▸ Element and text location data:
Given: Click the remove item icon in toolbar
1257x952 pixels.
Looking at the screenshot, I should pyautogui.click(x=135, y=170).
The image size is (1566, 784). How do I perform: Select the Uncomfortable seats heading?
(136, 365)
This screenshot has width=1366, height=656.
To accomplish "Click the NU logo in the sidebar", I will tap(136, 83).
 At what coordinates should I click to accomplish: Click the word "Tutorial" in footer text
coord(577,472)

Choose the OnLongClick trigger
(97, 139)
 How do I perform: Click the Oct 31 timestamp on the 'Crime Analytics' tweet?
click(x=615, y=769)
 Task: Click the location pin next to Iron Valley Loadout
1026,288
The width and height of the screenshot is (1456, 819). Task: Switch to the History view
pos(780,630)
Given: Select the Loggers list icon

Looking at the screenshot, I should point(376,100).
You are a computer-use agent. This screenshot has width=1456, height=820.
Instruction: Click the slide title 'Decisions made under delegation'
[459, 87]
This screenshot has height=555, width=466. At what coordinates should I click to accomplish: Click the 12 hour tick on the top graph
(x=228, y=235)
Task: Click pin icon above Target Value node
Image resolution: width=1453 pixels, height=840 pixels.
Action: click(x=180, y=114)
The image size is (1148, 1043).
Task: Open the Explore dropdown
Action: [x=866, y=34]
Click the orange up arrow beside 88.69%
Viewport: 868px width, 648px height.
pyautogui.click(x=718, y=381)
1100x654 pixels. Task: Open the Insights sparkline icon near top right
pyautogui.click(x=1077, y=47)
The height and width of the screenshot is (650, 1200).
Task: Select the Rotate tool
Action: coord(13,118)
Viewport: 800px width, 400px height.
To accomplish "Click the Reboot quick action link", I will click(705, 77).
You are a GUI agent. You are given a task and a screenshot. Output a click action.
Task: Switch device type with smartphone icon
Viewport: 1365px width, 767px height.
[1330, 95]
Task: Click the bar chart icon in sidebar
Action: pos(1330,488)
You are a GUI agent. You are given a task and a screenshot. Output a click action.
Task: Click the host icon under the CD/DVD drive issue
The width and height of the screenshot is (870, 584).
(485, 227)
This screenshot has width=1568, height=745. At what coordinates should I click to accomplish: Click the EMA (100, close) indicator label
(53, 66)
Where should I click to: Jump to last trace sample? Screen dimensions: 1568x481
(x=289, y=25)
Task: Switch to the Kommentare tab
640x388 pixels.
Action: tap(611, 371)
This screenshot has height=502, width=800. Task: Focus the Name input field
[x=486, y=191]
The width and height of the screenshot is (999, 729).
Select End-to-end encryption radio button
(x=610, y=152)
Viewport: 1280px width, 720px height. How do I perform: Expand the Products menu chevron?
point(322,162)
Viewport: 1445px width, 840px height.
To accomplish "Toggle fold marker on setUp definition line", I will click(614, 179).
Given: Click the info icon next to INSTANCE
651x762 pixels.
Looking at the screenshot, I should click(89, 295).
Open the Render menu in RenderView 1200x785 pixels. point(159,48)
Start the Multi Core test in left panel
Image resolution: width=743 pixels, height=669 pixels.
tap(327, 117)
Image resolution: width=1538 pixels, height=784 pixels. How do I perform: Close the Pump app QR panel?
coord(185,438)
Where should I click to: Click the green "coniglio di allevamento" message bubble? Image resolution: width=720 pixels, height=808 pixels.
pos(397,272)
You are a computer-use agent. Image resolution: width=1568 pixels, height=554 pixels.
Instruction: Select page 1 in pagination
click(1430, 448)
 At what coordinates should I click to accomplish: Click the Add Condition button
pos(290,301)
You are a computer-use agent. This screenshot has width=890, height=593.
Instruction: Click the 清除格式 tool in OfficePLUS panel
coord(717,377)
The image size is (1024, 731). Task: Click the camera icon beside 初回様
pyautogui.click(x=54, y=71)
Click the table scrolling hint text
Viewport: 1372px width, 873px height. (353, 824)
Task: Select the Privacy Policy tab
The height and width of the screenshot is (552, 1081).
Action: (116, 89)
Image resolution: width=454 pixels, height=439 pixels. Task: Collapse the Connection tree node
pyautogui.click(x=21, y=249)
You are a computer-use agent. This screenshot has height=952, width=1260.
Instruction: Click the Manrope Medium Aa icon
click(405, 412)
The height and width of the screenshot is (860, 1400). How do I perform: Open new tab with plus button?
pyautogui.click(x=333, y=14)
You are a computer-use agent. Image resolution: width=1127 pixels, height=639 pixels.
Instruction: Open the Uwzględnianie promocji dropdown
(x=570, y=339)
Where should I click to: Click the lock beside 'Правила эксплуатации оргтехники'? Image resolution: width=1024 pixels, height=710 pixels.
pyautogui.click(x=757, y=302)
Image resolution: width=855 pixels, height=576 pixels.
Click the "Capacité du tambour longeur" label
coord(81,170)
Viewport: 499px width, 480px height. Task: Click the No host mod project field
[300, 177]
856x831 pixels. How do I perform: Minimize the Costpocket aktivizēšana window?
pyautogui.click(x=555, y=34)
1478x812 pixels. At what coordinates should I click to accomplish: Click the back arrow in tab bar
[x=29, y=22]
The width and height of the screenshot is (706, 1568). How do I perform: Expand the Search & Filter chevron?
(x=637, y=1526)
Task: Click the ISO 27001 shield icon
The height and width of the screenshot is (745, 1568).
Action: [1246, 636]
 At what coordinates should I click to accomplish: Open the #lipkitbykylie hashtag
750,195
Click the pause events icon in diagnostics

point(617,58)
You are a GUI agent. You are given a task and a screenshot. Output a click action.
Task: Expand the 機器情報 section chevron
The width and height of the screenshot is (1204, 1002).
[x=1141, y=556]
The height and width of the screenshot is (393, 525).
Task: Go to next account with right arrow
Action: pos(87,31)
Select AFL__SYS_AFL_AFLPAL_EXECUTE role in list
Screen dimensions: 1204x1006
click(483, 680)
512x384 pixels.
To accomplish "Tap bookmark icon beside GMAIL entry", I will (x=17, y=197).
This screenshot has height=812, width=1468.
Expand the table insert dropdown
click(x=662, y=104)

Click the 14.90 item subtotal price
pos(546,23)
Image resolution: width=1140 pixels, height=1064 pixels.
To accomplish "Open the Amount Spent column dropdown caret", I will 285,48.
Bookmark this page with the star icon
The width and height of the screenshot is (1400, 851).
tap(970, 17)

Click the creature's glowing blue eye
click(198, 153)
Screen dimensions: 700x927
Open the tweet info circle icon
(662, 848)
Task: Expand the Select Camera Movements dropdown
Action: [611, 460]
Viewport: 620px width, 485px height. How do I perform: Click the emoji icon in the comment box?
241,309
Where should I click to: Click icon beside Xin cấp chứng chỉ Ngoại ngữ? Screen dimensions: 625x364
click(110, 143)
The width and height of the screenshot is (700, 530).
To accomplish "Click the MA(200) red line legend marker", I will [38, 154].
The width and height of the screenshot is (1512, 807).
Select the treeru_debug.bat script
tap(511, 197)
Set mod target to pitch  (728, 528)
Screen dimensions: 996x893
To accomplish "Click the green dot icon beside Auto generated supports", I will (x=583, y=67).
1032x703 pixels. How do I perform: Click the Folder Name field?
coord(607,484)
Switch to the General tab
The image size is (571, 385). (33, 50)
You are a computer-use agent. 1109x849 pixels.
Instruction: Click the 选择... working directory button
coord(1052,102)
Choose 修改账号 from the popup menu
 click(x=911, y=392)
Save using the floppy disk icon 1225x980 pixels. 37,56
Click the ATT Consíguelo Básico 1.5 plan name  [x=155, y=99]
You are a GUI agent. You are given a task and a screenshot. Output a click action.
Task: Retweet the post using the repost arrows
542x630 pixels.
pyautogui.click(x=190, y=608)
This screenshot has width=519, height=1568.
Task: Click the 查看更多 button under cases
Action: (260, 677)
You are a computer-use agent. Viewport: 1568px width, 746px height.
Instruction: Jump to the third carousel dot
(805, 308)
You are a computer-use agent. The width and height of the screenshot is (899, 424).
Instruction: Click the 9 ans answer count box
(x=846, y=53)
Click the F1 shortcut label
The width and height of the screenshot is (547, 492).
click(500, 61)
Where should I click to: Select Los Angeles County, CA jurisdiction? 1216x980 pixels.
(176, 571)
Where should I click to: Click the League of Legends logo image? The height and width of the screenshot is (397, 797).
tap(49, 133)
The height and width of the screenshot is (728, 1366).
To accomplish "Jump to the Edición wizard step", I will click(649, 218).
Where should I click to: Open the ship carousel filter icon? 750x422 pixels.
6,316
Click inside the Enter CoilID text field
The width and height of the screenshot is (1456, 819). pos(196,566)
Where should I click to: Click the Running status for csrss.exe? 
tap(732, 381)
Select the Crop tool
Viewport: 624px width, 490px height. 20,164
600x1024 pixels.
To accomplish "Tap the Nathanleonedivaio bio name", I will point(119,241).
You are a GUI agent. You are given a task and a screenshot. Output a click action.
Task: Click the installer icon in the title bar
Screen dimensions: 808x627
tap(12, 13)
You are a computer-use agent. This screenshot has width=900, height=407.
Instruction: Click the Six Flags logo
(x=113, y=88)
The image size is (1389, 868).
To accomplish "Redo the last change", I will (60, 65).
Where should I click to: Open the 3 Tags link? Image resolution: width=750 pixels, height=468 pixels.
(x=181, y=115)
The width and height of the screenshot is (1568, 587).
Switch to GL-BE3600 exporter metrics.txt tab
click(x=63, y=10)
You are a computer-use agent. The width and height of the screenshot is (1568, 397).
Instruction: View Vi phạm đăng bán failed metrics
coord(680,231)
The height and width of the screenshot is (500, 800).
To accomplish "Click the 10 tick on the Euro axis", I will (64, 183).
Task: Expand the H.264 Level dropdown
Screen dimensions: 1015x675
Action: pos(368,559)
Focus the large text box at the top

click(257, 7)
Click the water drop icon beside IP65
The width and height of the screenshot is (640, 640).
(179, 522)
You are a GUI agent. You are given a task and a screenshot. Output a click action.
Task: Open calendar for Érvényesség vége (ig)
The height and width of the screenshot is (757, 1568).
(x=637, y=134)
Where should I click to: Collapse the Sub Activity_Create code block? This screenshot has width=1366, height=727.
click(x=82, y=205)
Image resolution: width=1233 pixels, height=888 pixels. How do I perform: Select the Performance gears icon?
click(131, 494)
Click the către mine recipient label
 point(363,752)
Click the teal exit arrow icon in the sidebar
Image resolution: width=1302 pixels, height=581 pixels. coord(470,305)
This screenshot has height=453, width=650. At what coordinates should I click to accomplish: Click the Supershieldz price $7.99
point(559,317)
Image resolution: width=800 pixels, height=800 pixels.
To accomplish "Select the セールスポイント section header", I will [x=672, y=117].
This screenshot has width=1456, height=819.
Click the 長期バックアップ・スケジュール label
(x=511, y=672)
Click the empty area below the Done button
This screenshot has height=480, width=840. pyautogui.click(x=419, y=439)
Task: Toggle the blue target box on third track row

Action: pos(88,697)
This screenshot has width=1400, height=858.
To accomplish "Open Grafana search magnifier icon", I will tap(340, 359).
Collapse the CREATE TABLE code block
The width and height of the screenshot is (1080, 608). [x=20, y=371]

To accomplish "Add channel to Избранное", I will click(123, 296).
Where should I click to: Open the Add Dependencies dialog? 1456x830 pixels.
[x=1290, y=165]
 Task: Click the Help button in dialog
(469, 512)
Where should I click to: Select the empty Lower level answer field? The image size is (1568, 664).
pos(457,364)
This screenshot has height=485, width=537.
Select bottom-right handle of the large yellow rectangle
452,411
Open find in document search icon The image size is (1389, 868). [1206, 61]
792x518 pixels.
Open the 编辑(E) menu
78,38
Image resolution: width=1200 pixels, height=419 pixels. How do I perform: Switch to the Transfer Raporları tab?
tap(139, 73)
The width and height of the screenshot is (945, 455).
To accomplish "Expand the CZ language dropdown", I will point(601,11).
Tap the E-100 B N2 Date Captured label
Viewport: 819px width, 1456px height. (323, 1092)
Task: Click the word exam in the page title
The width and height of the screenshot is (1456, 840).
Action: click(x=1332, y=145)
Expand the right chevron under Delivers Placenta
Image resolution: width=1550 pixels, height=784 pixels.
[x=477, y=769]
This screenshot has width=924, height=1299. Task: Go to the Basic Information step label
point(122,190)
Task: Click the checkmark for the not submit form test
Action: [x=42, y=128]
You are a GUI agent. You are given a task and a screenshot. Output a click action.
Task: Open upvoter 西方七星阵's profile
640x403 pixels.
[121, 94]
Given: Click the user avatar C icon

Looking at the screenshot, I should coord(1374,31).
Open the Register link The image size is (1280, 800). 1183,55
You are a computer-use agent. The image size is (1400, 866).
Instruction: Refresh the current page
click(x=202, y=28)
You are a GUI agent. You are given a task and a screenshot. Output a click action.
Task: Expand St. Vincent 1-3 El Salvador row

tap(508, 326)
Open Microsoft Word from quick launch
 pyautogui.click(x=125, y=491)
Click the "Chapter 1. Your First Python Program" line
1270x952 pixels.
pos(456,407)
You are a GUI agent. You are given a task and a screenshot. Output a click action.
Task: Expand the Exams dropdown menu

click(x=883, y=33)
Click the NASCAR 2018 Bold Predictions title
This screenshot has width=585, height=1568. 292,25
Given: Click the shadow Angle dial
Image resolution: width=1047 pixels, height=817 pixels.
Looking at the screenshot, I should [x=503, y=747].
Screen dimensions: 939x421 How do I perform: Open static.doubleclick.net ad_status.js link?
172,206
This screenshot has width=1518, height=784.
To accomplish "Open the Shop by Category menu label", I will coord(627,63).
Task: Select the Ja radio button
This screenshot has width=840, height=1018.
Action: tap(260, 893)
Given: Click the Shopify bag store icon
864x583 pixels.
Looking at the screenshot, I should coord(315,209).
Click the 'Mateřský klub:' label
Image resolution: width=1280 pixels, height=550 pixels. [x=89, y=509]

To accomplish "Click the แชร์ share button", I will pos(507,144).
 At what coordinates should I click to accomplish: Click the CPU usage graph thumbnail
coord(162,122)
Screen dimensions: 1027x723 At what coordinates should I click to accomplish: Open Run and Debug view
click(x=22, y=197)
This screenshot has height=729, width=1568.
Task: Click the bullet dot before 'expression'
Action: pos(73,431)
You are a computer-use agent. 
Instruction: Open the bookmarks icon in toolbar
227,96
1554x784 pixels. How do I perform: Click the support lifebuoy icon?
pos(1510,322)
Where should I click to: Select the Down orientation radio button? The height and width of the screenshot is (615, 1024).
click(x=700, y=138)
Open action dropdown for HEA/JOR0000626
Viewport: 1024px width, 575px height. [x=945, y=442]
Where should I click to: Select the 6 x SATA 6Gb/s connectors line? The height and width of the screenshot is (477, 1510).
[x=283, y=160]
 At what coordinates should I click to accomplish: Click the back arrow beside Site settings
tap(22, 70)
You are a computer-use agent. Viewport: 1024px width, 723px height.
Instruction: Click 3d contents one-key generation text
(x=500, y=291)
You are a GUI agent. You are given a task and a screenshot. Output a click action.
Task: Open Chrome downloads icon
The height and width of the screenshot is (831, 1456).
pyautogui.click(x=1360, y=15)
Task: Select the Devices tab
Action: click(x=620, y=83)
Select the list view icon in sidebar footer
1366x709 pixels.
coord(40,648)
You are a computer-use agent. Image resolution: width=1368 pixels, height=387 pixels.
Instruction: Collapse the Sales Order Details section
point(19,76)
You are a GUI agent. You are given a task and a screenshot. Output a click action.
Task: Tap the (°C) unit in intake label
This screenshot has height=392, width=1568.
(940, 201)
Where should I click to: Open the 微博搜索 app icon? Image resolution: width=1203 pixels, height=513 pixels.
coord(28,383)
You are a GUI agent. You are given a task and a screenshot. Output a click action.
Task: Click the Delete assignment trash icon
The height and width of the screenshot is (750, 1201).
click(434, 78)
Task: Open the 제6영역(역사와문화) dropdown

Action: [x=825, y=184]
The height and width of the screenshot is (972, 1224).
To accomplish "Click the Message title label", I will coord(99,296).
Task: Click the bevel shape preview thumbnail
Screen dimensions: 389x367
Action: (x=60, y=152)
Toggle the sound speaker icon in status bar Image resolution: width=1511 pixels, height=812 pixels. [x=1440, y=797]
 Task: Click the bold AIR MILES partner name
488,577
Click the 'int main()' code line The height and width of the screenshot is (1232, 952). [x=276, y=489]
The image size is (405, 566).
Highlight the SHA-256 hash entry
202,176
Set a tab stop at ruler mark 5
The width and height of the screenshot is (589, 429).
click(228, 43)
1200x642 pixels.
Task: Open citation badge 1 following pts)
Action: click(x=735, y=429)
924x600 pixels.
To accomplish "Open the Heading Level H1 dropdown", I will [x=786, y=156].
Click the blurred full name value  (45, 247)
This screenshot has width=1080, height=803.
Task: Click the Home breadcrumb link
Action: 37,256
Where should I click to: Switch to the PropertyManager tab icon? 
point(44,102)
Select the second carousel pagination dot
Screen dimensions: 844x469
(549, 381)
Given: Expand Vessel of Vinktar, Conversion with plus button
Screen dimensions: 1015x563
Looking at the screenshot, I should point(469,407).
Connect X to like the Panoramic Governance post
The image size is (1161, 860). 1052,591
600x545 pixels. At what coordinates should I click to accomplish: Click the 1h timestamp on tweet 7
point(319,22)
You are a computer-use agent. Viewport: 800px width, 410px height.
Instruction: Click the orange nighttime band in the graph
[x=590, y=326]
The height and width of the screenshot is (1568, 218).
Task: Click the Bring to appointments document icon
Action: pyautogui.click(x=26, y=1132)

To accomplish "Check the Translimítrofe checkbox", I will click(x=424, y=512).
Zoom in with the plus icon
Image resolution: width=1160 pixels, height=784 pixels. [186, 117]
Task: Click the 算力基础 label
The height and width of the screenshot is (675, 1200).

▸ TASK DIRECTIONS: Replace "Done" with "Cancel" in the lines of the data running from the one holding "Image resolution: width=800" through the one holding "will tap(340, 359).", inclusive, and give back only those lines, with nothing else changed.

▸ RESULT OF THIS TASK:
Image resolution: width=800 pixels, height=800 pixels.
To accomplish "Select the セールスポイント section header", I will [x=672, y=117].
This screenshot has width=1456, height=819.
Click the 長期バックアップ・スケジュール label
(x=511, y=672)
Click the empty area below the Cancel button
This screenshot has height=480, width=840. pyautogui.click(x=419, y=439)
Task: Toggle the blue target box on third track row

Action: pos(88,697)
This screenshot has width=1400, height=858.
To accomplish "Open Grafana search magnifier icon", I will tap(340, 359).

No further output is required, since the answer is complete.